Существует множество книг и рассказов очевидцев о расправе японского флота и авиации с транспортами и пароходами, убегавшими из Сингапура. В качестве примера можно привести судьбу голландского парохода «Роозебоом», который покинул Сингапур, имея на борту пятьсот человек.
Спасаясь от преследования, «Роозебоом» взял курс на Паданг, находящийся на противоположной от Сингапура стороне Суматры. Пароход шел без огней, и уже появилась надежда на то, что ему удастся ускользнуть. До Паданга оставалось всего три дня пути. Скорость была невелика, поскольку пароход был перегружен беженцами и грузами, да еще пришлось забрать несколько человек с английского парохода, разбомбленного в нескольких милях от Сингапура.

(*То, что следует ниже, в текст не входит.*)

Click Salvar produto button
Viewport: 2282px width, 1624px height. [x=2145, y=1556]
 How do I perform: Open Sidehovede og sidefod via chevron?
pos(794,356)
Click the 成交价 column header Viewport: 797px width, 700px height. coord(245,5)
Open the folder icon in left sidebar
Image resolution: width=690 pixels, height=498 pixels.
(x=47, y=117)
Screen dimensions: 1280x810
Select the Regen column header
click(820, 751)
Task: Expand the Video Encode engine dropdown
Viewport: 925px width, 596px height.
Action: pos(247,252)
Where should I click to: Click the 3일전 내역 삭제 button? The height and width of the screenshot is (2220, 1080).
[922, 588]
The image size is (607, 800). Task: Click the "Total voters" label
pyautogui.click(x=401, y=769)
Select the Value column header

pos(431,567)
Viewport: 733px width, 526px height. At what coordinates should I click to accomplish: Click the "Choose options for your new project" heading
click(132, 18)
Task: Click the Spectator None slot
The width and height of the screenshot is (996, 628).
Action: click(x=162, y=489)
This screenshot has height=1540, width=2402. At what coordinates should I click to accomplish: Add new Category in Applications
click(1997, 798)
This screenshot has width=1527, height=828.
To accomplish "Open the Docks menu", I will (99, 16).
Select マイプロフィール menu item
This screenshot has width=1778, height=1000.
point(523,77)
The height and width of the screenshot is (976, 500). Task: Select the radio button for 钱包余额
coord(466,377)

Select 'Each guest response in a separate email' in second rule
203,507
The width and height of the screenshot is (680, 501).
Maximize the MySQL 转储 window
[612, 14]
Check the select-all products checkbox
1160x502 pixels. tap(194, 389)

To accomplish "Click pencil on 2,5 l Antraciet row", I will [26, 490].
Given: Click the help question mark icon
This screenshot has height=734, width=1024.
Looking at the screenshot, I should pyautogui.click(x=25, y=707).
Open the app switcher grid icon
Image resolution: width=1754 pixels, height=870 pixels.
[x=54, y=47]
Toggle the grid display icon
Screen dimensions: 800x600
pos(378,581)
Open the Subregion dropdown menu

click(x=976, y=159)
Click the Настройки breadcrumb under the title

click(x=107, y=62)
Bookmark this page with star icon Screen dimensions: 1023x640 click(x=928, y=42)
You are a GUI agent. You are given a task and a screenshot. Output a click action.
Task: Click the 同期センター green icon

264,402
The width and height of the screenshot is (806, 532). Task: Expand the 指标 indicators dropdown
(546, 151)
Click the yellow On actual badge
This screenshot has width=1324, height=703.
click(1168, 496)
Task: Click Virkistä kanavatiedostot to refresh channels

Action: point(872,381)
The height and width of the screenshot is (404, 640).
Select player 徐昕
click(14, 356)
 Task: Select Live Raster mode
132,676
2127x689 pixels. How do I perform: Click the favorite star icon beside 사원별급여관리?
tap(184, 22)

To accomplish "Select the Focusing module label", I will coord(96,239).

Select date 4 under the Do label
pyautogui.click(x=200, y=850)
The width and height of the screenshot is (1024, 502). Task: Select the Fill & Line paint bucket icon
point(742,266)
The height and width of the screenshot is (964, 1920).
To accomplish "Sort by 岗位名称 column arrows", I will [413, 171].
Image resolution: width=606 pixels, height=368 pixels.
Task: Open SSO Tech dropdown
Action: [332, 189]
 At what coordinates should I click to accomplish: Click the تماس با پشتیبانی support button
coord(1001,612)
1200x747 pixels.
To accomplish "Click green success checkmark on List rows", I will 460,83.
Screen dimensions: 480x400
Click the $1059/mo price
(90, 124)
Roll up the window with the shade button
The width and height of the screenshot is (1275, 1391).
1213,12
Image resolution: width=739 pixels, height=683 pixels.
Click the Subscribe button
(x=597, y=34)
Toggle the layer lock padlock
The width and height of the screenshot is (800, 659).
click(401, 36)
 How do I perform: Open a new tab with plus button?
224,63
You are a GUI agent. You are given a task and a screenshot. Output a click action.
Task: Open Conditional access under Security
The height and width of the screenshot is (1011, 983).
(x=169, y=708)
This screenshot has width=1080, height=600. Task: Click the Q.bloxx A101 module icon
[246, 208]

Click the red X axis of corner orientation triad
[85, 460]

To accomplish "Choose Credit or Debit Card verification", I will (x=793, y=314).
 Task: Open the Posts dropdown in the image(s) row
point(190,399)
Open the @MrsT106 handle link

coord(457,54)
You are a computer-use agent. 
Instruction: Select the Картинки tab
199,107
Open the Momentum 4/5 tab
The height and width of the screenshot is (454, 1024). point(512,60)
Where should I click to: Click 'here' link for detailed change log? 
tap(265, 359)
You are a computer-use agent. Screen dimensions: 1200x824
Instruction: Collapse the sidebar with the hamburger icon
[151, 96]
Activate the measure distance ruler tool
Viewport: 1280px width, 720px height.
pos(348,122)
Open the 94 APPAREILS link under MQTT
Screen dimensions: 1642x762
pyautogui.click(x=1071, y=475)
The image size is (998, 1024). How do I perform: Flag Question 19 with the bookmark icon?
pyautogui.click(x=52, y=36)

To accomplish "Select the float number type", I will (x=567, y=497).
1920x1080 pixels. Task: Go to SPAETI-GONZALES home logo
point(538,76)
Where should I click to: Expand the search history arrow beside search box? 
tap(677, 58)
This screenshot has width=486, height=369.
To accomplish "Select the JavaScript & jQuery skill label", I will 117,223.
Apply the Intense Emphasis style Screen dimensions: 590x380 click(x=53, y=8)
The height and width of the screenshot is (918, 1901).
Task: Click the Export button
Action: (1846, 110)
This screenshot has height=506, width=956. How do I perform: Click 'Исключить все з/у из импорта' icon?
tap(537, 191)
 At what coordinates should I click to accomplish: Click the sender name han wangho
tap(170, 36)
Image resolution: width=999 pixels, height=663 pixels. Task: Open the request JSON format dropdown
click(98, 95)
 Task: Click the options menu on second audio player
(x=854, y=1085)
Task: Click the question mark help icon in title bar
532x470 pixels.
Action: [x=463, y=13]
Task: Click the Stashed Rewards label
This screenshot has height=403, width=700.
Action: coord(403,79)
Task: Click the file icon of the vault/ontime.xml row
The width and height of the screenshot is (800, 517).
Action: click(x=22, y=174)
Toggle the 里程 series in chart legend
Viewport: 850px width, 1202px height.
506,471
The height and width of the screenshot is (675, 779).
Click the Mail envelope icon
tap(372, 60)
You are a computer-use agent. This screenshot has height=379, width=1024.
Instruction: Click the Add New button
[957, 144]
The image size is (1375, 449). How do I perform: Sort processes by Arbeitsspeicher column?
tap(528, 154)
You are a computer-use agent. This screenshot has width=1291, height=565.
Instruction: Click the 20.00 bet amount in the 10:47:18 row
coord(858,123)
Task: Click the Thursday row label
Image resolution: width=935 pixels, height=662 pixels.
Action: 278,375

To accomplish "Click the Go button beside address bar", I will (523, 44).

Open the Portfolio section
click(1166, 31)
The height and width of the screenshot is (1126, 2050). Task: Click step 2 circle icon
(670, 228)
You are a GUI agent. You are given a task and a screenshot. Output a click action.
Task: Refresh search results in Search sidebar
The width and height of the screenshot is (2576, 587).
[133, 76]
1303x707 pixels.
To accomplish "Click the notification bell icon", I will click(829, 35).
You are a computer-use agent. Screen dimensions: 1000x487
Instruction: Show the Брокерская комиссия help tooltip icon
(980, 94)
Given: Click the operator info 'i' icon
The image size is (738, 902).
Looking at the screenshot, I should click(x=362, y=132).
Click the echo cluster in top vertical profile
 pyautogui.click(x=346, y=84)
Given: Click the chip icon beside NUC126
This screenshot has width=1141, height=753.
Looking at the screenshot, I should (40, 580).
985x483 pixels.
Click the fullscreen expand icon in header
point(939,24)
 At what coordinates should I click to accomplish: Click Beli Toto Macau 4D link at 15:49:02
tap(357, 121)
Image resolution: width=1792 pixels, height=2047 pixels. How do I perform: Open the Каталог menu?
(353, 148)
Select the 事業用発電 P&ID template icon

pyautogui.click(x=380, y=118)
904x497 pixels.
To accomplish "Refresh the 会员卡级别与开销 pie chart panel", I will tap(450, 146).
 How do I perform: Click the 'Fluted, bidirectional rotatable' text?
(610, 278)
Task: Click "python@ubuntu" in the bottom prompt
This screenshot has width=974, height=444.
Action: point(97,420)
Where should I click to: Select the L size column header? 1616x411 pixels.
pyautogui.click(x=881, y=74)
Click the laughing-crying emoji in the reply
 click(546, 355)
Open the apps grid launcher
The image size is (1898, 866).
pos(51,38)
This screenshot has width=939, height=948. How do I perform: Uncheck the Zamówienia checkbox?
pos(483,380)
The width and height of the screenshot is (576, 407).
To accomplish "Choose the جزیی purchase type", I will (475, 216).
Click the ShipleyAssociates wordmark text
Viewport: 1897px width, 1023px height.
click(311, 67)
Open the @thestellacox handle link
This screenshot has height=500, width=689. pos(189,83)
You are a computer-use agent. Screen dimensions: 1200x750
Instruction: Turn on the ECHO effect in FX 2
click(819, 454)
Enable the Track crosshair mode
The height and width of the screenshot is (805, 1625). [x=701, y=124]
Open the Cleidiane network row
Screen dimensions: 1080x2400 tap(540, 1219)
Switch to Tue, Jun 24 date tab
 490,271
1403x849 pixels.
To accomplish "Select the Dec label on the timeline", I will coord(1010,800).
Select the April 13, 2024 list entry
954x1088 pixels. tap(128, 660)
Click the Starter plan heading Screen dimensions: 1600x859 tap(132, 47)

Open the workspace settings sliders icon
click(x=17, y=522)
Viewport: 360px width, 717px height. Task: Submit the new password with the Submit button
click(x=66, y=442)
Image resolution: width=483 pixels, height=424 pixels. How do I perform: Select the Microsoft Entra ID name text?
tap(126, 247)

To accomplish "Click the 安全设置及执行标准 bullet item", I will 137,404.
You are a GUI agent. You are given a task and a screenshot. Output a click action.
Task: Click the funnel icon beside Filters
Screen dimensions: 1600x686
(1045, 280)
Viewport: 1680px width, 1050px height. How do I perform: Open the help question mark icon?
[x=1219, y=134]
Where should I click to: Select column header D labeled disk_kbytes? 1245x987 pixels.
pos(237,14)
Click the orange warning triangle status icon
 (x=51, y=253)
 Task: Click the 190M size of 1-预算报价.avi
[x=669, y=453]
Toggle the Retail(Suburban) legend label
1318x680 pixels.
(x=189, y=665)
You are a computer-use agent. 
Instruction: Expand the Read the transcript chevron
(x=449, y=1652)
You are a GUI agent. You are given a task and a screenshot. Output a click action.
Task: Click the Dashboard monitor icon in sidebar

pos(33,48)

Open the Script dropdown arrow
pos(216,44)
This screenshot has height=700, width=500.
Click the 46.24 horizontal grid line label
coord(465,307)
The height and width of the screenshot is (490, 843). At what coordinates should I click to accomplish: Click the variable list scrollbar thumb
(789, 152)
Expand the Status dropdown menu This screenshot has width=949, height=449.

Торпеда поразила «Роозебоом» около полуночи. Субмарина стреляла, очевидно, с близкого расстояния и имела возможность прицелиться, так как взрыв последовал в самом центре корабля, в машинном отделении. Пароход, казалось, подпрыгнул от взрыва, и сотни пассажиров, спавших на палубе, чтобы спастись от духоты, оказались в воде прежде, чем успели проснуться. Большинство из тех, кто находился в каютах и в трюме, выбраться не успели.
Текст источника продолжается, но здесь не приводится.